Partial input loss differentially modifies neural pathways

Following input loss from degeneration, injury, and/or aging, downstream circuits undergo modifications that can impact fundamental sensory computations. Using the retina to leverage known cell types, well-defined circuitry, and molecular tools, we show how multiple pathways adjust their functional properties differently to common input loss and further locate these changes within each pathway. Specifically, we asked if two OFF ganglion cell types, alpha OFF-sustained (A _OFF-S ) and OFF-transient (A _OFF-T ) cells, and their respective dominant presynaptic partners, type 2 and type 3a cone bipolar cells, respond differentially to partial cone loss. We find that A _OFF-T ganglion cells exhibit more circuit changes than A _OFF-S ganglion cells, resulting in altered spatiotemporal tuning following partial cone loss.

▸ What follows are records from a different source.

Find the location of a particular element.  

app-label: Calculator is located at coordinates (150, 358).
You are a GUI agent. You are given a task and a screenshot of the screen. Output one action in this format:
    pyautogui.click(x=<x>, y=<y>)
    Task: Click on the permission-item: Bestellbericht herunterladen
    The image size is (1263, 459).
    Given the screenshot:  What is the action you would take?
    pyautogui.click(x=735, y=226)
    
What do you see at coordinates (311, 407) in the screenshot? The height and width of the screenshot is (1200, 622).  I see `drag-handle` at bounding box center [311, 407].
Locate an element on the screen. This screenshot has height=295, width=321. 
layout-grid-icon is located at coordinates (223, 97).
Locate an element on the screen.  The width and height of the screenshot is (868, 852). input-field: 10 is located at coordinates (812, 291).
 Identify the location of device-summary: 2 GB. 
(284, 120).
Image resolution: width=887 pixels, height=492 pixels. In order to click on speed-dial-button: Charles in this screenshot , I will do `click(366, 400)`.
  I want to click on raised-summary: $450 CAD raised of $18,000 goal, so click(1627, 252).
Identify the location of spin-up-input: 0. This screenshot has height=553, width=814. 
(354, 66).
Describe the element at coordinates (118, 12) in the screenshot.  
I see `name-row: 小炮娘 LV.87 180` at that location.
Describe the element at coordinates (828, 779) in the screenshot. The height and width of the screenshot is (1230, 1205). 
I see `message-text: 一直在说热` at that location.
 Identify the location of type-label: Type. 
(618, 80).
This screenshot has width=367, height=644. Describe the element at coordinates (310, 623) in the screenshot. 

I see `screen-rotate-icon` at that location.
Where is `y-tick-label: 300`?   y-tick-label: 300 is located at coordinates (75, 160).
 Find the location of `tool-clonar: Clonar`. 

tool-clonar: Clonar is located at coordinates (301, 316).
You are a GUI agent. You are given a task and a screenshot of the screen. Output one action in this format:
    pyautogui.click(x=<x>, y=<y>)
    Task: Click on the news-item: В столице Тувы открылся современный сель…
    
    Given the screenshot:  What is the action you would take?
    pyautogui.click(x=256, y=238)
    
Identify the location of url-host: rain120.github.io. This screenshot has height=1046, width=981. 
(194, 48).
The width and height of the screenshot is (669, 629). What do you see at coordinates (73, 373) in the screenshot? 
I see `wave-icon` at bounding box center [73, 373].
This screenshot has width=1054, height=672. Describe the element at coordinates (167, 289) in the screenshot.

We show that the underlying mechanisms include changes in glutamatergic, GABAergic, and glycinergic circuits in the pathway of A _OFF-T ganglion cells. In response to common input loss, our study finds different locations of circuit modifications across OFF pathways. These distinct functional changes in two pathways contribute to maintaining perceptually relevant information, preserving key visual features despite input loss. These findings provide insight into how sensory systems can compensate to ultimately serve vision.